Tasks to carry out ->
**a.** Answer these from the affinity propagation passage below:
(i) Unlike k-means or k-medoids, what does affinity propagation not require before the algorithm runs?
(ii) What are the members of the input set that represent clusters called?
(iii) What do the values r(i, k) in the responsibility matrix R quantify?
**b.** Summarize the affinity propagation passage below in two sentences.

Document passage ->
** BEGIN **

Affinity propagation

From Wikipedia, the free encyclopedia
Jump to: navigation, search

In statistics and data mining, affinity propagation (AP) is a clustering algorithm based on the concept of "message passing" between data points.[1] Unlike clustering algorithms such as k-means or k-medoids, AP does not require the number of clusters to be determined or estimated before running the algorithm. Like k-medoids, AP finds "exemplars", members of the input set that are representative of clusters.[1]


Let x1 through xn be a set of data points, with no assumptions made about their internal structure, and let s be a function that quantifies the similarity between any two points, such that s(xi, xj) > s(xi, xk) iff xi is more similar to xj than to xk.

The algorithm proceeds by alternating two message passing steps, to update two matrices:[1]

  • The "responsibility" matrix R has values r(i, k) that quantify how well-suited xk is to serve as the exemplar for xi, relative to other candidate exemplars for xi.

** END **

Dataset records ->
** BEGIN **

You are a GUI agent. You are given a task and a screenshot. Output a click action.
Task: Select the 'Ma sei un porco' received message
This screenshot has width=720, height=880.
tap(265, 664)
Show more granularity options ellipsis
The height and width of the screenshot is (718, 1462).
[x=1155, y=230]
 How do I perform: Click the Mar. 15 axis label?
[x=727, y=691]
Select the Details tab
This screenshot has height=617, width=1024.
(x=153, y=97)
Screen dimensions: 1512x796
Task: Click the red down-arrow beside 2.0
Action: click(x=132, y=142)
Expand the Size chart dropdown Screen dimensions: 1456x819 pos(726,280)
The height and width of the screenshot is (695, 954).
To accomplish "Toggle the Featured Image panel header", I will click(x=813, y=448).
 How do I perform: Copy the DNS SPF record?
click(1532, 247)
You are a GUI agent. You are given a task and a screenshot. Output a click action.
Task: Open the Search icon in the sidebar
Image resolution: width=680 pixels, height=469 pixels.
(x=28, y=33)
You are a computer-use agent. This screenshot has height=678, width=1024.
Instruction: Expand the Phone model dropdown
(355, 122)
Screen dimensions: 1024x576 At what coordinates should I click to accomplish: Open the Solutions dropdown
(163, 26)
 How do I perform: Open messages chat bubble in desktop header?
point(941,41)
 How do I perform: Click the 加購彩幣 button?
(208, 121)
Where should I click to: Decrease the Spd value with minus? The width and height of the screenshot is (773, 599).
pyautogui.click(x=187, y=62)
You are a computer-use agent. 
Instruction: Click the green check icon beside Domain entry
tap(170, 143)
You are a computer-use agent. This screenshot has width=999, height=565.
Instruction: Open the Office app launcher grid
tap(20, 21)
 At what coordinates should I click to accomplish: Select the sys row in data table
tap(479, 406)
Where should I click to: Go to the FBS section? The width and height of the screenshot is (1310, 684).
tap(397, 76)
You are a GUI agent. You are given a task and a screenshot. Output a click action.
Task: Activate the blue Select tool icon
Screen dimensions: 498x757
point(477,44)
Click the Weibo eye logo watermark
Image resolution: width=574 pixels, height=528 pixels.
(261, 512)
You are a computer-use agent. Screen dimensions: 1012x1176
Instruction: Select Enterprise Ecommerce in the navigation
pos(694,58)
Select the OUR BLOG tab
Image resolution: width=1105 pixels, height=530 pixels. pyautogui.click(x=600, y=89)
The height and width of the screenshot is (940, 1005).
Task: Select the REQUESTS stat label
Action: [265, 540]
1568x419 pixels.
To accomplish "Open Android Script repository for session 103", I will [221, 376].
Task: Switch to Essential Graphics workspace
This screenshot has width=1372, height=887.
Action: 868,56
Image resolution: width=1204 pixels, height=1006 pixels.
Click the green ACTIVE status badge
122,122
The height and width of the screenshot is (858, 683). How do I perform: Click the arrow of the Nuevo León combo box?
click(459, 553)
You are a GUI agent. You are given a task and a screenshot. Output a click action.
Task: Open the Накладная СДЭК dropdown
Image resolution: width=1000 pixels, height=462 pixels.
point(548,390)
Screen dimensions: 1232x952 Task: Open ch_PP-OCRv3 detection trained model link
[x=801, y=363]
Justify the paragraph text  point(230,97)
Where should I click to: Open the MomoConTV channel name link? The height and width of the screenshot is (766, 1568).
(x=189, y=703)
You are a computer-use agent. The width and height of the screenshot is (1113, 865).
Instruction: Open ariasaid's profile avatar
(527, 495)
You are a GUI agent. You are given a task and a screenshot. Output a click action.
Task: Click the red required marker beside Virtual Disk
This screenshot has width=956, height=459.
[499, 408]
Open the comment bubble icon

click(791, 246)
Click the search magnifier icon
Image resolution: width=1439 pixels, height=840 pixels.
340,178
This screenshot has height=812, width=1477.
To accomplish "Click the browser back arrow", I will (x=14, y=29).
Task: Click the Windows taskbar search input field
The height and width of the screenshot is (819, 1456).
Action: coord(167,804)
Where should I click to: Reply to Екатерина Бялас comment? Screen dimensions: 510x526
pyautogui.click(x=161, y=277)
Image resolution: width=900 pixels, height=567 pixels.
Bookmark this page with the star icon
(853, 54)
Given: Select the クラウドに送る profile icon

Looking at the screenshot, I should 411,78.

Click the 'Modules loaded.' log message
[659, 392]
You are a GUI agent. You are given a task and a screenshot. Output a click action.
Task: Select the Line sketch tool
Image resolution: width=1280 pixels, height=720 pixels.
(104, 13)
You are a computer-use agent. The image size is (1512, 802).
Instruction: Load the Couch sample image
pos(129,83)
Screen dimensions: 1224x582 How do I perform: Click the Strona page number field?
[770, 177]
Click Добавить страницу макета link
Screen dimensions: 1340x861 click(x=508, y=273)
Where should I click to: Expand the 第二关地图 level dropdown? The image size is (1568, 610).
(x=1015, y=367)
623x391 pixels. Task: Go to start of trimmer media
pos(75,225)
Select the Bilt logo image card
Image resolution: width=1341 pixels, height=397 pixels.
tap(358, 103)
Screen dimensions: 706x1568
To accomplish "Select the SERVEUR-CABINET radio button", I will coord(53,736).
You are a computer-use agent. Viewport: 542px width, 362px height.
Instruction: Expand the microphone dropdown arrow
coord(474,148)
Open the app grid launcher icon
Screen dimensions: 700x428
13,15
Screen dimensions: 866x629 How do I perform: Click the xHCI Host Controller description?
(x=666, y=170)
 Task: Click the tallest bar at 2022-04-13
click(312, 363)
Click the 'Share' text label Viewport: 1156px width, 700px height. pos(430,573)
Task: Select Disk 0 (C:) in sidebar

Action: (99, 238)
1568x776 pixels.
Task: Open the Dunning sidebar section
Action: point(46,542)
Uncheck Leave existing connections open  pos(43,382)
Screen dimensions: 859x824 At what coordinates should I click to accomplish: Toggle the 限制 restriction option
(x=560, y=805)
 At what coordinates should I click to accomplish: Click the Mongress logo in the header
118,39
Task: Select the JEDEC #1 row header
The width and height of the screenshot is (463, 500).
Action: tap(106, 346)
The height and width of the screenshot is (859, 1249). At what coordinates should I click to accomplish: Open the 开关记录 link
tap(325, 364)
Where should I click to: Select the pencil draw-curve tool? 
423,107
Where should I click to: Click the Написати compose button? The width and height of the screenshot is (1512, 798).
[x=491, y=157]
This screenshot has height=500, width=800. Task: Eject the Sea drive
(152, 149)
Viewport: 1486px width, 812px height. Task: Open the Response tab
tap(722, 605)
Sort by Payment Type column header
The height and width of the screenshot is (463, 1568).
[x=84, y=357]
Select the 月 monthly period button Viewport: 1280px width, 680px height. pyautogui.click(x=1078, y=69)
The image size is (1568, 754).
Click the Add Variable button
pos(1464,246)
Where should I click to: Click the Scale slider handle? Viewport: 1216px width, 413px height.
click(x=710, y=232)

** END **

Results of the exercise ->
**a.**
(i) It does not require the number of clusters to be determined or estimated.
(ii) They are called "exemplars."
(iii) They quantify how well-suited xk is to serve as the exemplar for xi, relative to other candidate exemplars for xi.

**b.** Affinity propagation is a clustering algorithm used in statistics and data mining that relies on message passing between data points and, unlike k-means or k-medoids, does not need the number of clusters fixed in advance. It finds exemplars representative of clusters by alternating two message-passing steps that update two matrices, one of which is the responsibility matrix R, whose values r(i, k) measure how well-suited xk is to be the exemplar for xi.